Multiple Labels per Frame

A key feature of StreamPoseML’s annotation system is the ability to assign multiple labels to the same video segment. For example, a segment might be labeled as both:

  • “Right Step” (step_type)

  • “Successful Weight Transfer” (weight_transfer_type)

This allows for multi-label classification and more nuanced analysis of pose data.

Creating Annotations

While StreamPoseML doesn’t include built-in annotation tools, you can create annotations using:

  1. Video annotation tools like CVAT, LabelStudio, or VGG VIA

  2. Custom scripts that generate JSON files in the required format

  3. Manual creation of JSON annotation files

Ensure your annotation files:

  • Use the proper JSON structure

  • Have correct frame numbers that match your videos

  • Use consistent labels that align with your classification goals

  • Are saved with filenames that correspond to your video files

How Annotations are Used to Build Datasets

When you create a dataset using the BuildAndFormatDatasetJob, the following process occurs:

  1. Mapping: The system maps between annotation files and sequence/video files based on filenames

    # The job looks for annotation files that match sequence files
    dataset = db.build_dataset_from_data_files(
        annotations_data_directory='/path/to/annotations',
        sequence_data_directory='/path/to/sequences'
    )
    
  2. Transformation: The AnnotationTransformerService processes the annotations: - Extracts labels and frame ranges - Associates each frame with appropriate labels - Categorizes frames into “labeled_frames” and “unlabeled_frames”

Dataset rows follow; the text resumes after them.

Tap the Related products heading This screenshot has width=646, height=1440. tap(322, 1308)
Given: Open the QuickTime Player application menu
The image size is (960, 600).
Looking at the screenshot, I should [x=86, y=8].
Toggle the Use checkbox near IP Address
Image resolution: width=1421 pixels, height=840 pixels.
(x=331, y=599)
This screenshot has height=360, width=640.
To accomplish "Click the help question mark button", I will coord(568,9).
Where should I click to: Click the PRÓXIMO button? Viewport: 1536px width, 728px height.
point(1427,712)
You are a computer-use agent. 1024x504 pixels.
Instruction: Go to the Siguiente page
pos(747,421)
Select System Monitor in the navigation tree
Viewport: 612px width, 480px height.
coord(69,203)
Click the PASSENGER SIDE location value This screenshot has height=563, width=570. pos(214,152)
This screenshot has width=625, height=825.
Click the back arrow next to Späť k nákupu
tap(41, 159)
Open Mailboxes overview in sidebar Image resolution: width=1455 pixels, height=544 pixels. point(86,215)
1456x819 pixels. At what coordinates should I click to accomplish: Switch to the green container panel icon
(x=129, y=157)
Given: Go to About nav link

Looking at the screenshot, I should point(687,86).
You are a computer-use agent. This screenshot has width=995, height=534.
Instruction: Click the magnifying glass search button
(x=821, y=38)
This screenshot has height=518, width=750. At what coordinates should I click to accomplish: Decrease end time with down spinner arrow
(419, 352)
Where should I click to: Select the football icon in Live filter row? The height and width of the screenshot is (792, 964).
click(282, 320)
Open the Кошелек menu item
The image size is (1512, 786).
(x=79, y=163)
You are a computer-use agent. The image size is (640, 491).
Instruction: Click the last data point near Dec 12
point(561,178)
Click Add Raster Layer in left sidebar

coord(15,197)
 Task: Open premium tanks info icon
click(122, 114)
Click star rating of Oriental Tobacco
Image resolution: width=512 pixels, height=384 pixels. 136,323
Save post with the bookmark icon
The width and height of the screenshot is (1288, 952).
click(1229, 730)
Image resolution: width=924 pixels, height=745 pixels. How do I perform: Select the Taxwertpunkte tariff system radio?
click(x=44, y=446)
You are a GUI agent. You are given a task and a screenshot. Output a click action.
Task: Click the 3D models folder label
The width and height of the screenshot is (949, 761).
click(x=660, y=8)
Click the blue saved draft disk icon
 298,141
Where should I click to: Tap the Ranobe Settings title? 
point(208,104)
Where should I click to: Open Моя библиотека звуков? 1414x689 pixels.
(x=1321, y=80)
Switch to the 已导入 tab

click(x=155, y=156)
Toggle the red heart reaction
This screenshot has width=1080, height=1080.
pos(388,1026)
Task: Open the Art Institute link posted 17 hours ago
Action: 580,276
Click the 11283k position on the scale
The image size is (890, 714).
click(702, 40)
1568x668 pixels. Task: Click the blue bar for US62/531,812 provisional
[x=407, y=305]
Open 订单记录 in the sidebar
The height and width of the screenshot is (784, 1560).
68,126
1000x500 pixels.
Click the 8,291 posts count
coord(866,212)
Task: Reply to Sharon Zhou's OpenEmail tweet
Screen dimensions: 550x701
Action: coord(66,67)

  3. Formatting: The dataset is formatted with various options:

    formatted_dataset = db.format_dataset(
        dataset=dataset,
        pool_frame_data_by_clip=False,
        include_unlabeled_data=True,
        include_angles=True,
        include_distances=True,
        include_normalized=True,
        segmentation_strategy="flatten_into_columns",
        segmentation_splitter_label="step_type",
        segmentation_window=10,
        segmentation_window_label="weight_transfer_type"
    )
    

Segmentation Strategies

StreamPoseML offers several strategies for segmenting and structuring data:

  • “none”: Raw frame-by-frame data with no segmentation

  • “split_on_label”: Segments based on label boundaries

  • “window”: Fixed-size time windows

  • “flatten_into_columns”: Temporal data represented as separate columns

  • “flatten_on_example”: Window-based approach focusing on complete examples

These strategies allow for different ways of representing temporal aspects of pose data.

Example: Complete Annotation Workflow

  1. Create annotation files for your videos with appropriate labels

  2. Process videos to extract pose keypoints

  3. Build a dataset by merging annotations with pose data

  4. Format the dataset with appropriate segmentation and features

  5. Train a model using the formatted dataset

Below is a complete workflow example based on the actual code in the example_usage.ipynb notebook:

# Step 1: Set up input and output directories
import os
import time

# Inputs
example_input_directory = "../../example_data/input"
example_output_directory = f"../../example_data/output-{time.time_ns()}"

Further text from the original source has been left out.